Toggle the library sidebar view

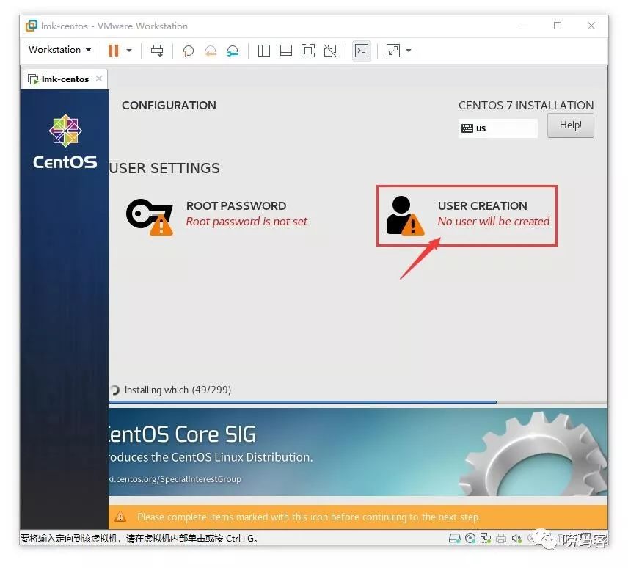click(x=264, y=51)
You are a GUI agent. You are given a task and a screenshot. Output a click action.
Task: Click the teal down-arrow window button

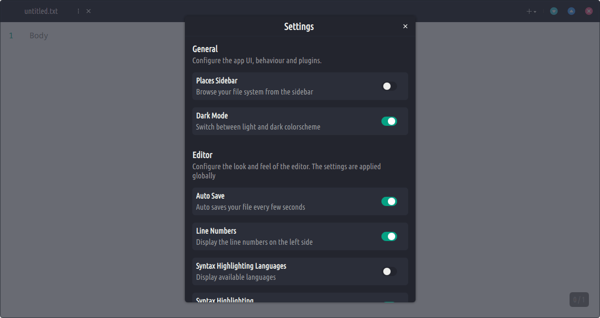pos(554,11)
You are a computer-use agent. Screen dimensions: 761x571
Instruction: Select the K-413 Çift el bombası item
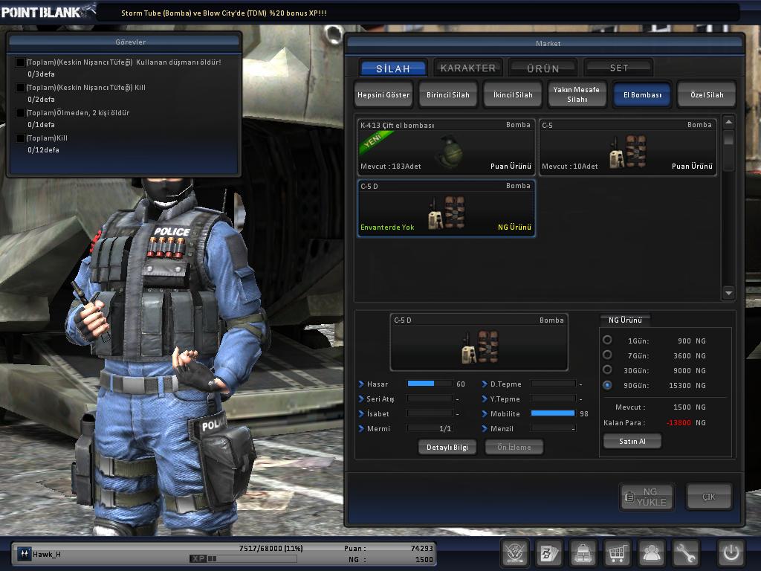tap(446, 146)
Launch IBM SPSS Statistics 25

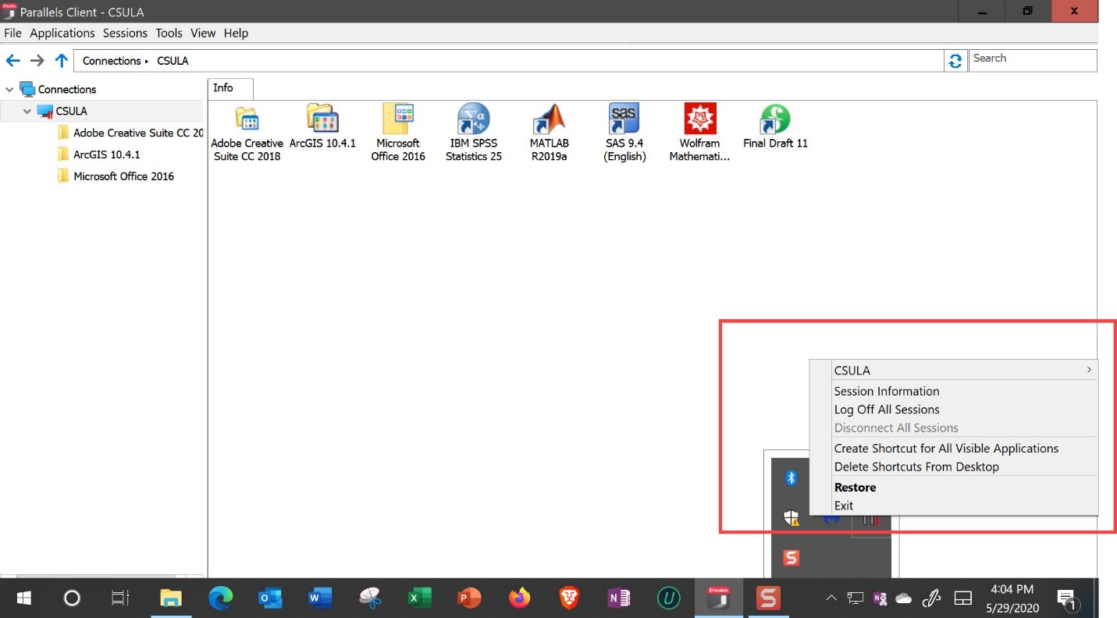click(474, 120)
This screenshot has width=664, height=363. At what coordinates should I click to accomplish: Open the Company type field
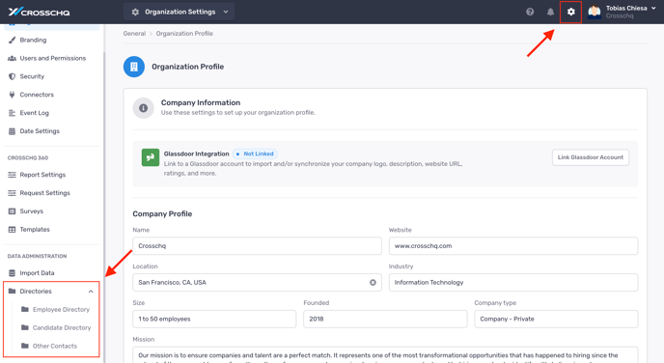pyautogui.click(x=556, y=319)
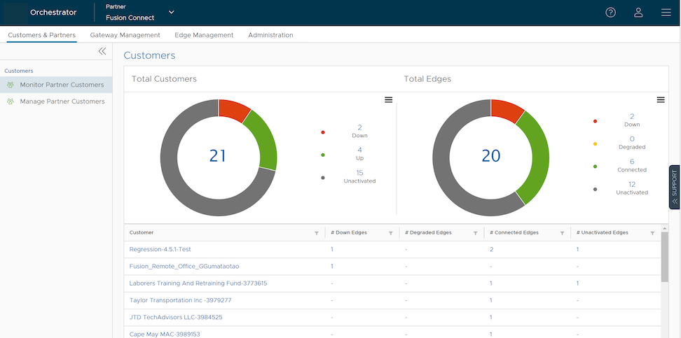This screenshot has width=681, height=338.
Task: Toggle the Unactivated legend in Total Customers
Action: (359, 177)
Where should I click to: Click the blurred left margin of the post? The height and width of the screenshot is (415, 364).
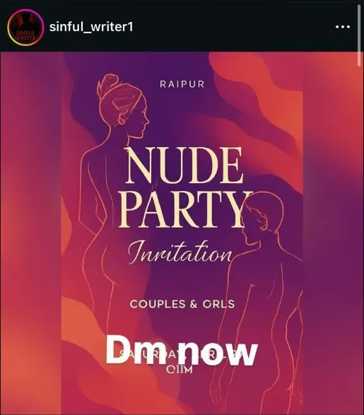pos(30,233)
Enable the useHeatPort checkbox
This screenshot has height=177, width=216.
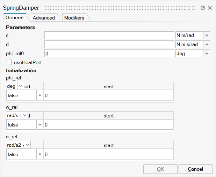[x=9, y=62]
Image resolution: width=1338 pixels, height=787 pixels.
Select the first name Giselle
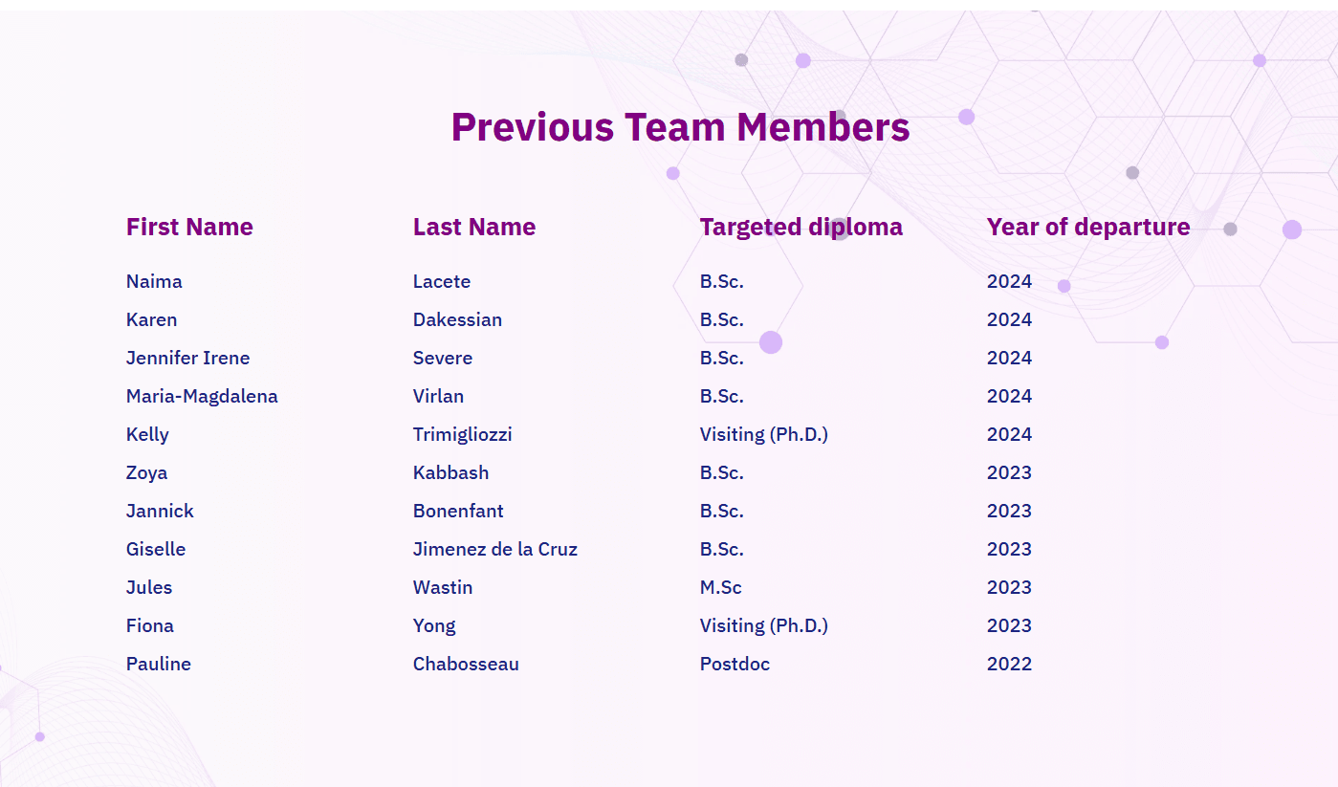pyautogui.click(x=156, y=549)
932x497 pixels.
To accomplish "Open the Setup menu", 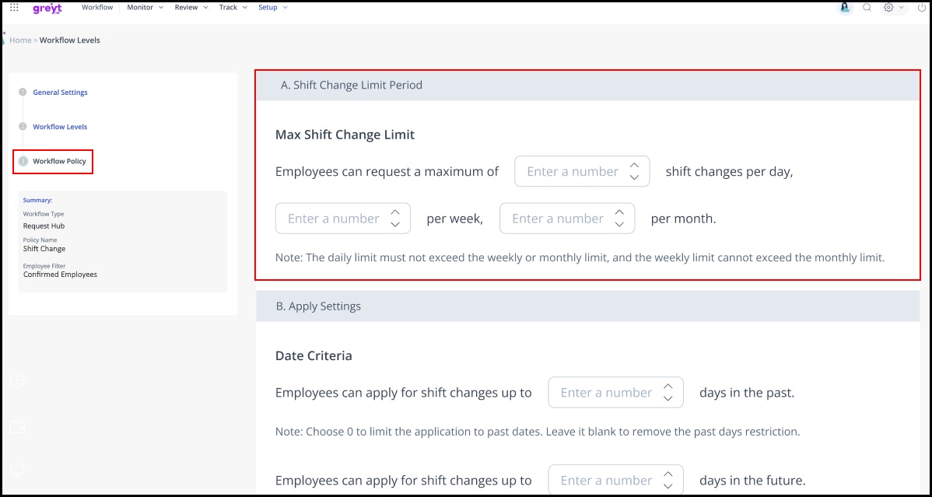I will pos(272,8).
********
■ Problem description ■
Copy out the records above exactly, starting with the line that contains "This screenshot has width=664, height=363." and going on through the line that contains "Action: (359, 177)", and leave the pictures out of your answer.

■ Answer to the exercise ■
This screenshot has width=664, height=363. At what coordinates should I click to accomplish: Open the Company type field
pyautogui.click(x=556, y=319)
This screenshot has width=681, height=338.
Task: Toggle the Unactivated legend in Total Customers
Action: (359, 177)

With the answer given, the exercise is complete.